- [Exercise brief]: Search the data for the string "agent" and gather each line it is in.

- [Material supplied]:
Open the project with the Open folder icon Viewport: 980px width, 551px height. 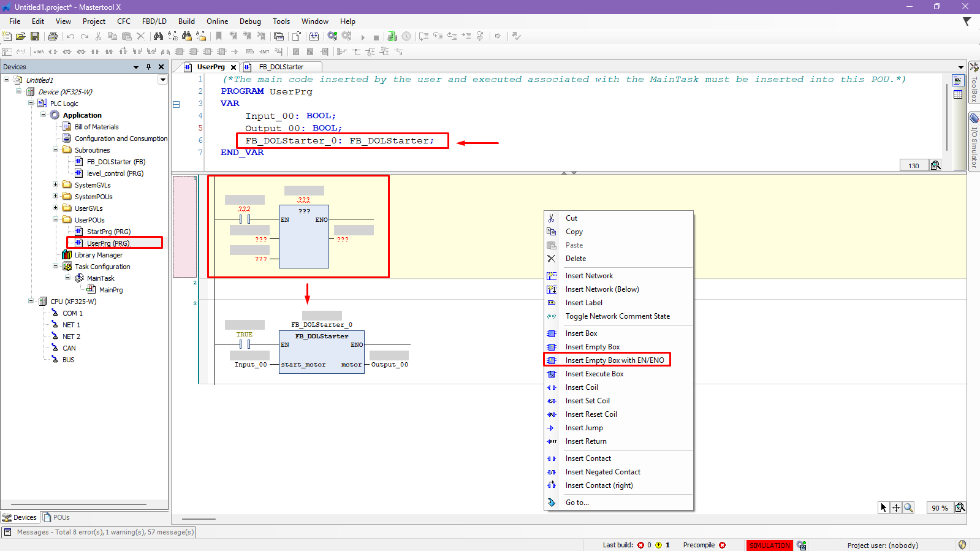[21, 37]
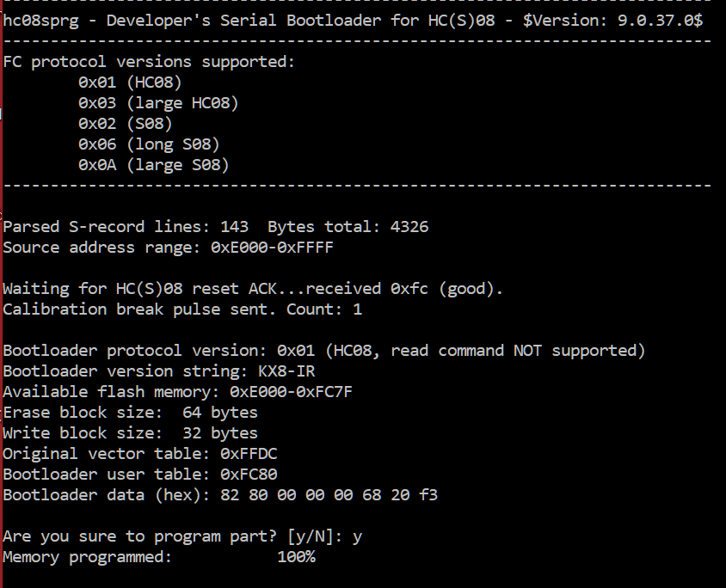The width and height of the screenshot is (726, 588).
Task: Click the 0x03 (large HC08) entry
Action: click(158, 103)
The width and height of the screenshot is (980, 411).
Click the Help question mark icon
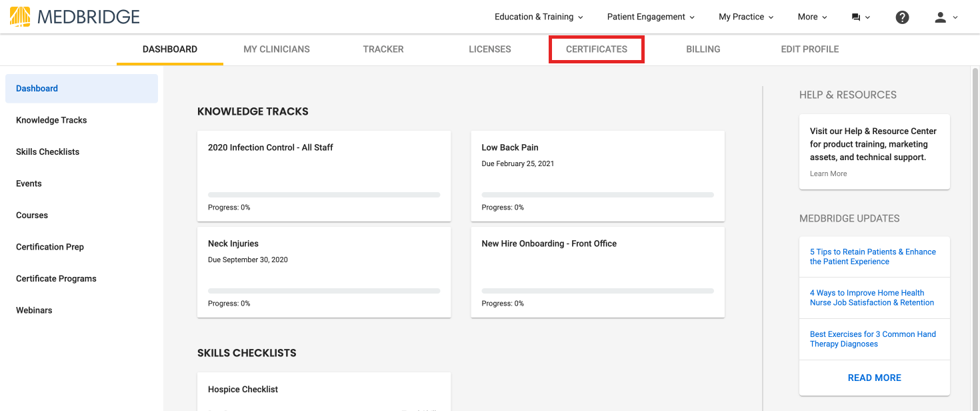[902, 16]
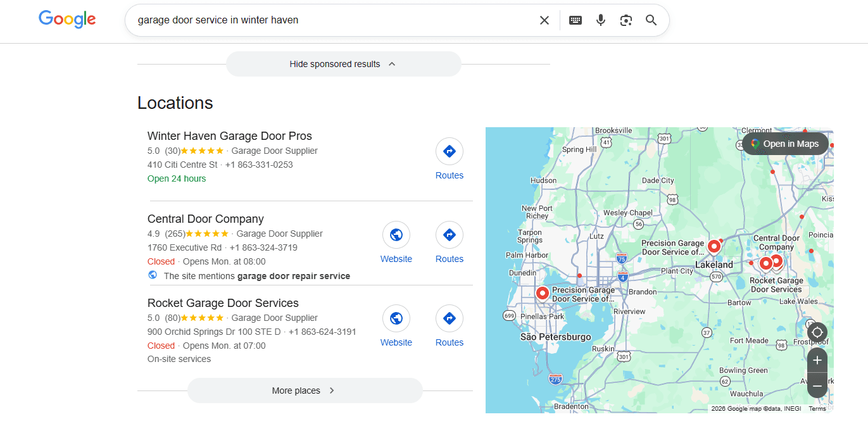Zoom out using the map minus control
This screenshot has height=431, width=868.
coord(817,385)
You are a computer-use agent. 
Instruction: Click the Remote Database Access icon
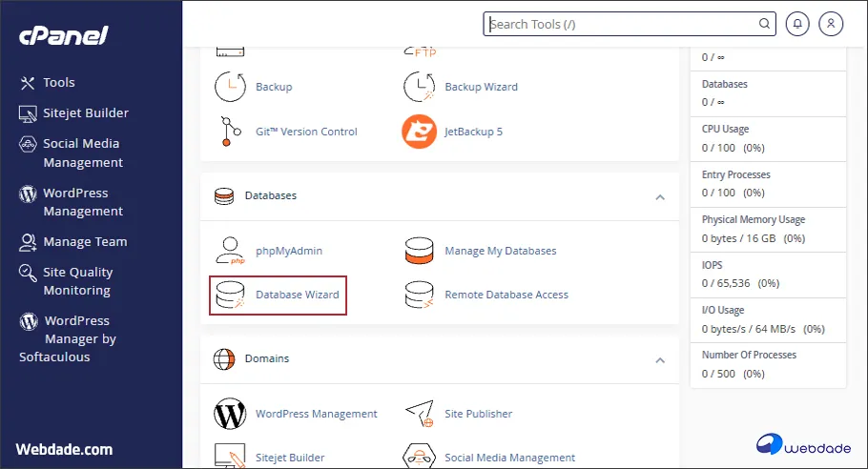point(419,295)
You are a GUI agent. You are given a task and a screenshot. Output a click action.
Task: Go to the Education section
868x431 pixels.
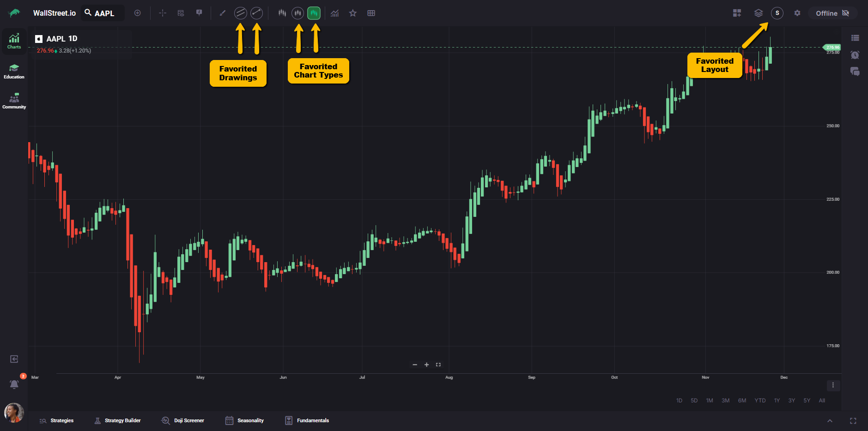click(14, 72)
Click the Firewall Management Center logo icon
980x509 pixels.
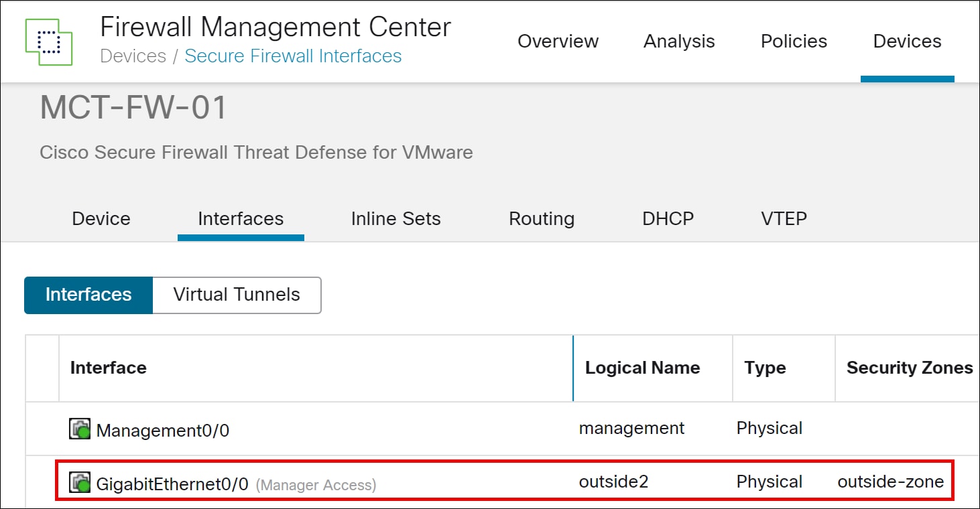[x=48, y=42]
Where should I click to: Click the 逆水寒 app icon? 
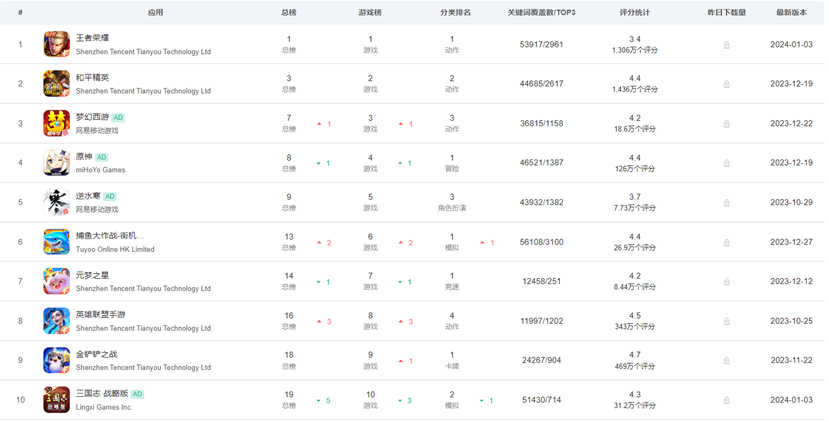56,202
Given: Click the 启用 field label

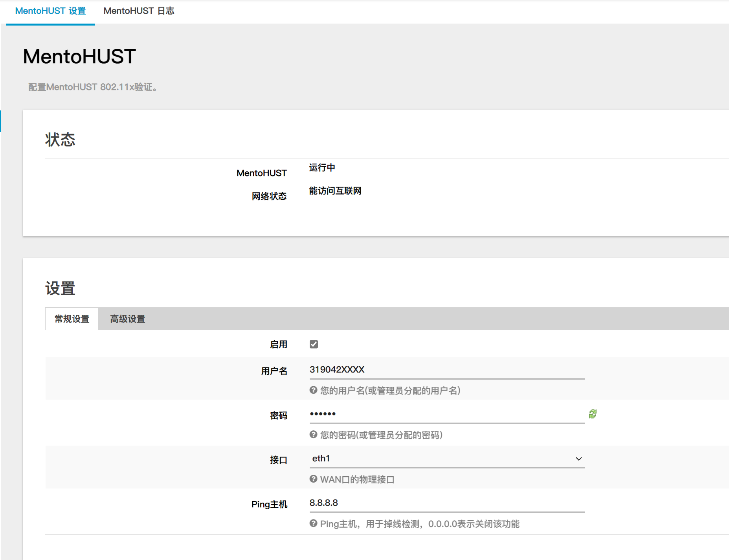Looking at the screenshot, I should (x=278, y=345).
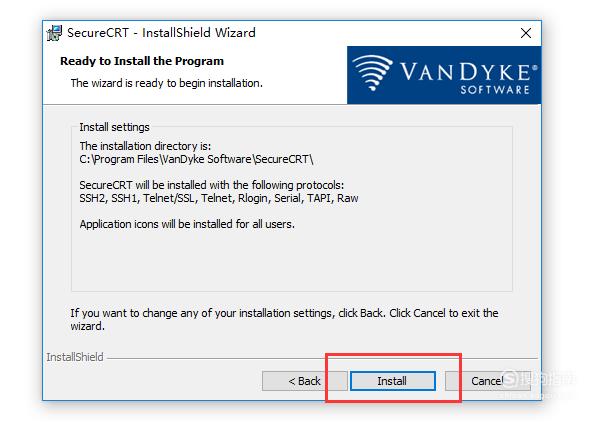Click the installation directory is label line
600x425 pixels.
145,146
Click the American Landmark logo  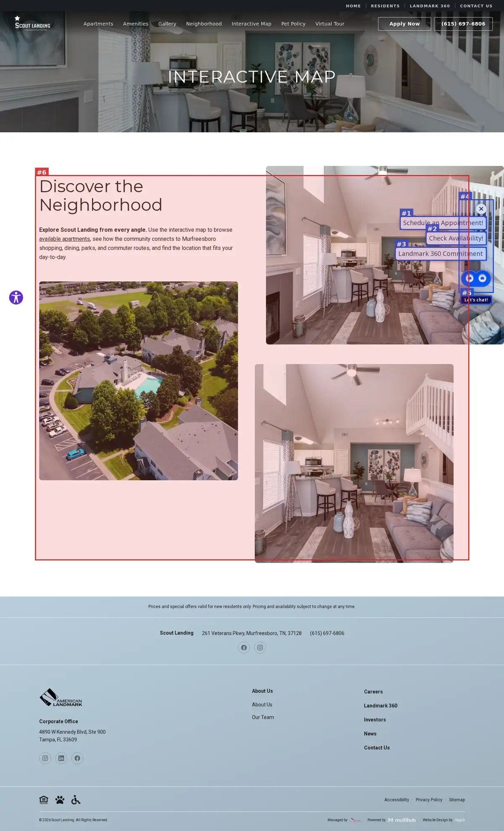tap(61, 697)
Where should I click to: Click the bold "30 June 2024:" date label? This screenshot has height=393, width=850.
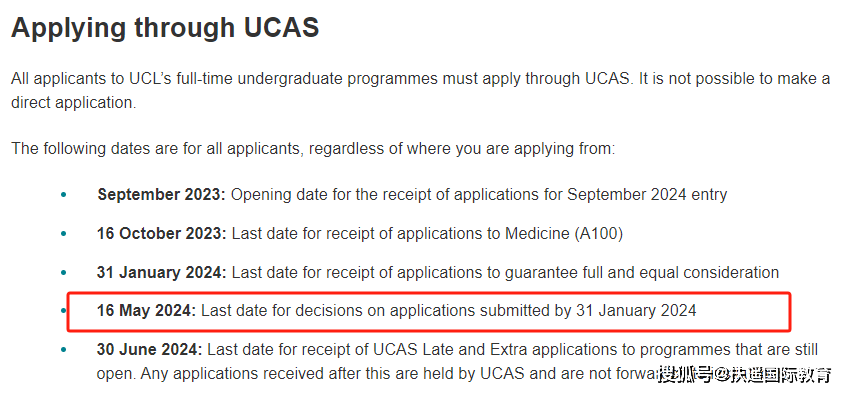tap(149, 350)
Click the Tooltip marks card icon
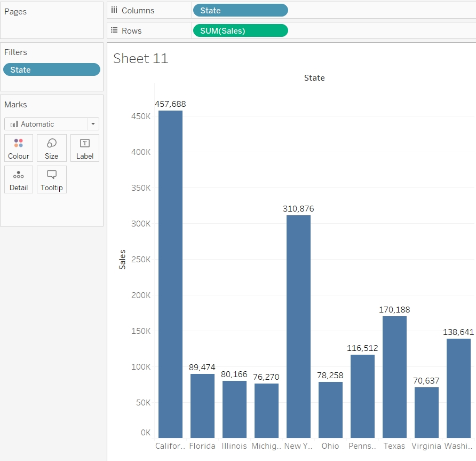476x461 pixels. [x=52, y=175]
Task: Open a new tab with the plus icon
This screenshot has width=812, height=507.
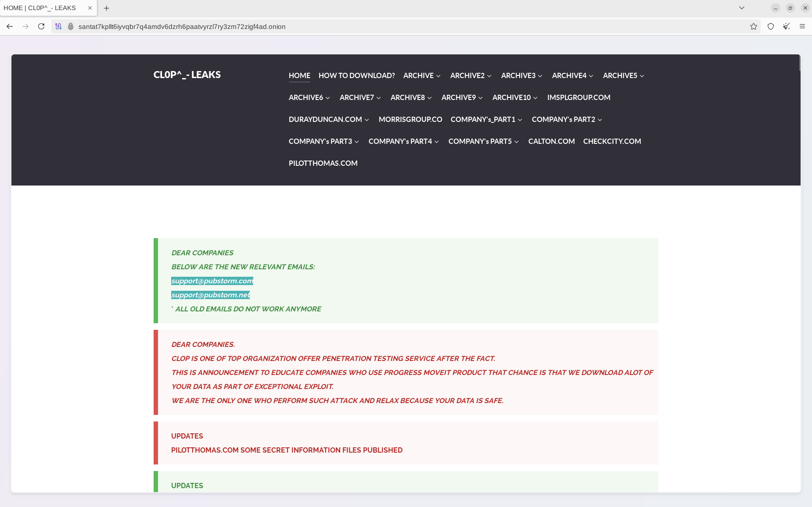Action: 106,8
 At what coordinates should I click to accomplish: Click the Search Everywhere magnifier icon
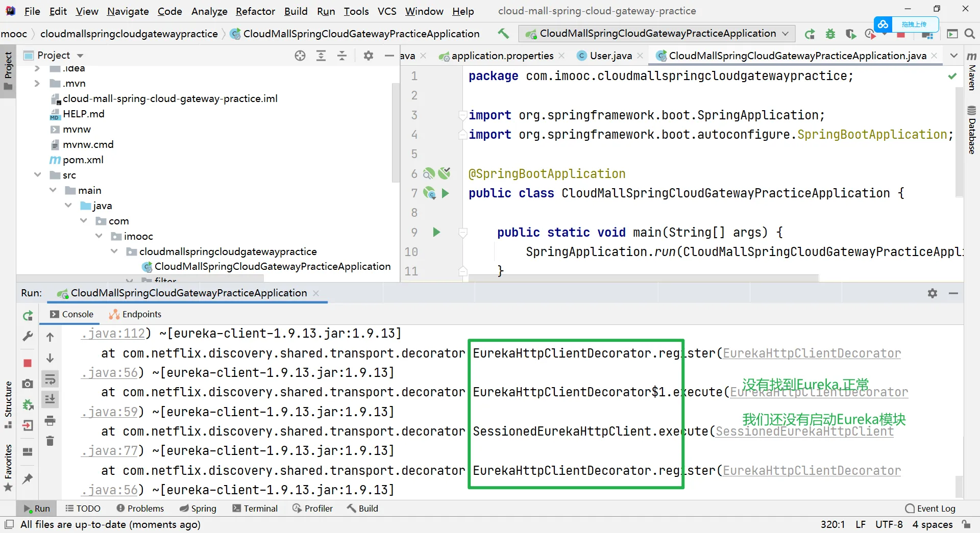(970, 34)
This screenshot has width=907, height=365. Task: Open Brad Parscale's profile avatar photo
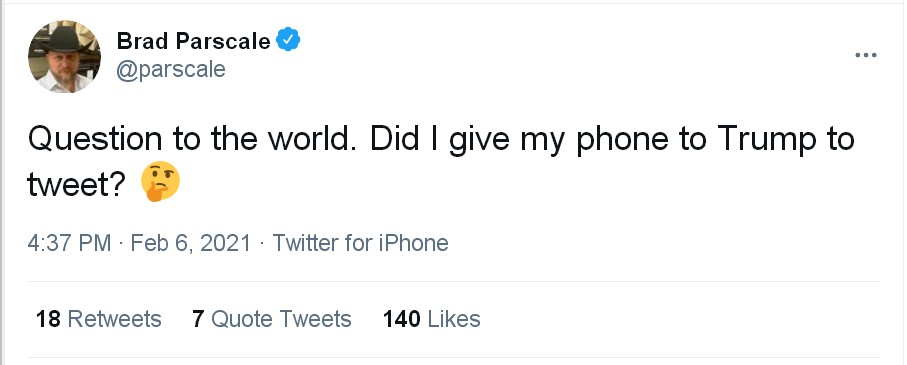point(64,56)
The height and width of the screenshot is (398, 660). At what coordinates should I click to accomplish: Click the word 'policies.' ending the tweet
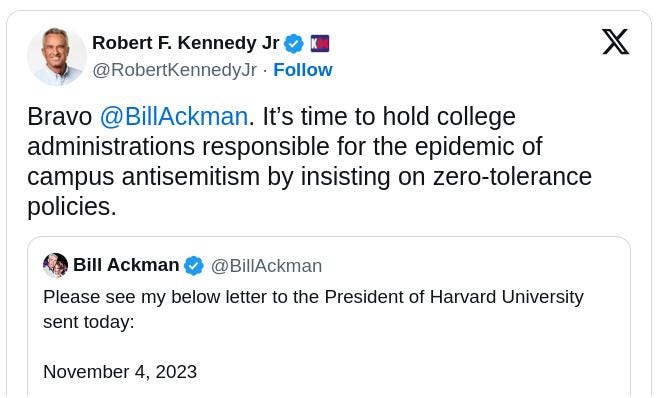72,207
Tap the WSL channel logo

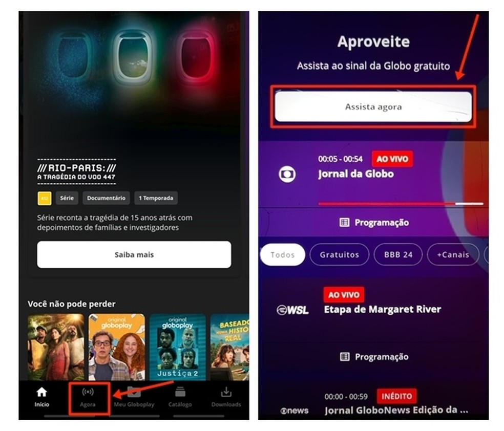coord(292,310)
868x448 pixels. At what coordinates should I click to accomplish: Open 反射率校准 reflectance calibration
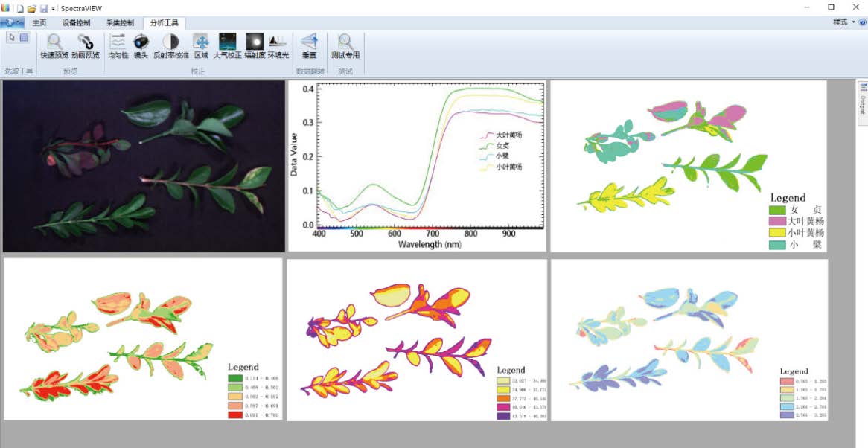170,43
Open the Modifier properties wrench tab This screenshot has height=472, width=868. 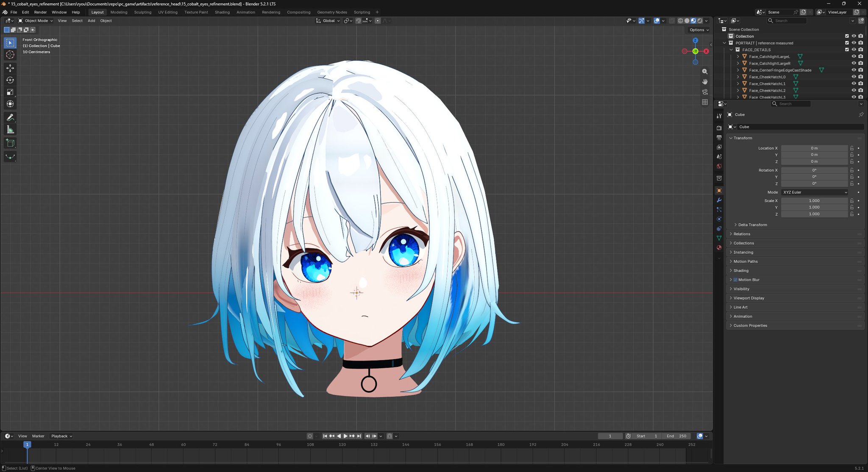[x=719, y=200]
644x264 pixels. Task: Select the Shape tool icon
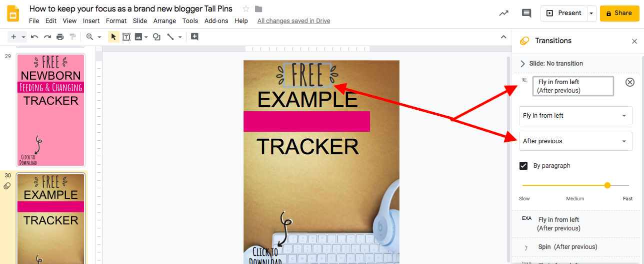(157, 37)
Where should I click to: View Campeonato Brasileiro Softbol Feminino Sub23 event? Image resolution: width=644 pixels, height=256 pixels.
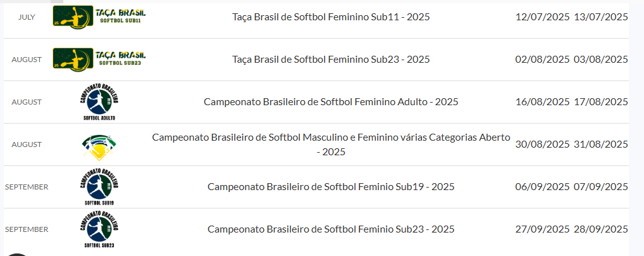pos(331,229)
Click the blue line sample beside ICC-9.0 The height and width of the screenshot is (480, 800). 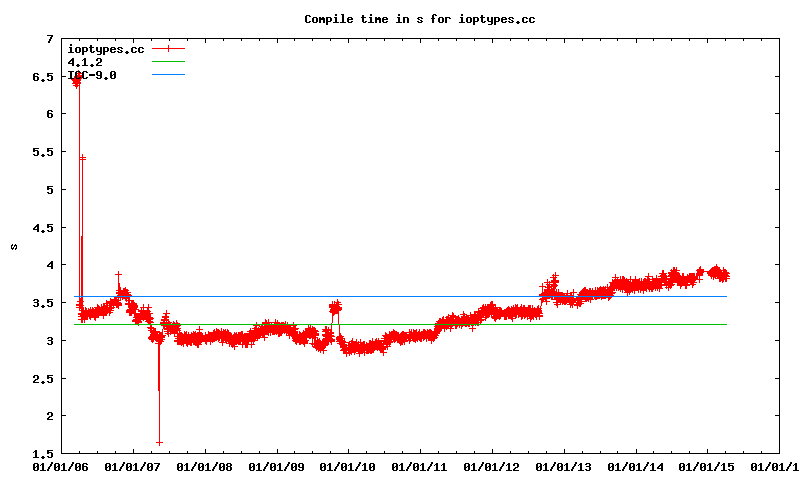click(169, 75)
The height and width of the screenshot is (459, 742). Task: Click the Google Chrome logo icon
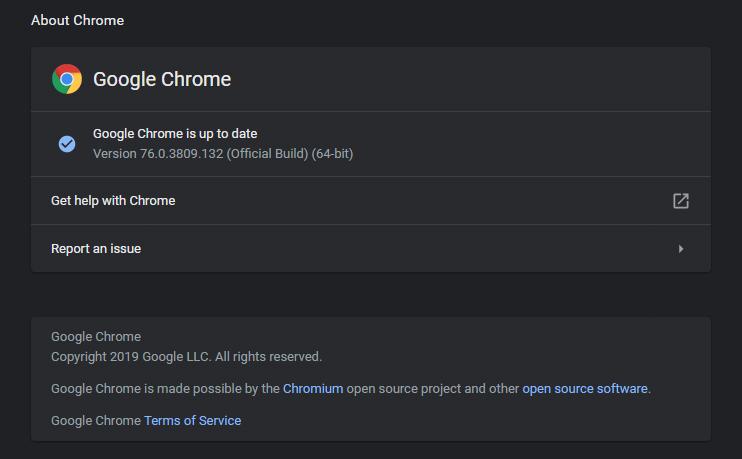[x=67, y=79]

- [Exercise output]:
You are a computer-use agent. 
You are a GUI agent. You are given a task and a screenshot. Output a click action.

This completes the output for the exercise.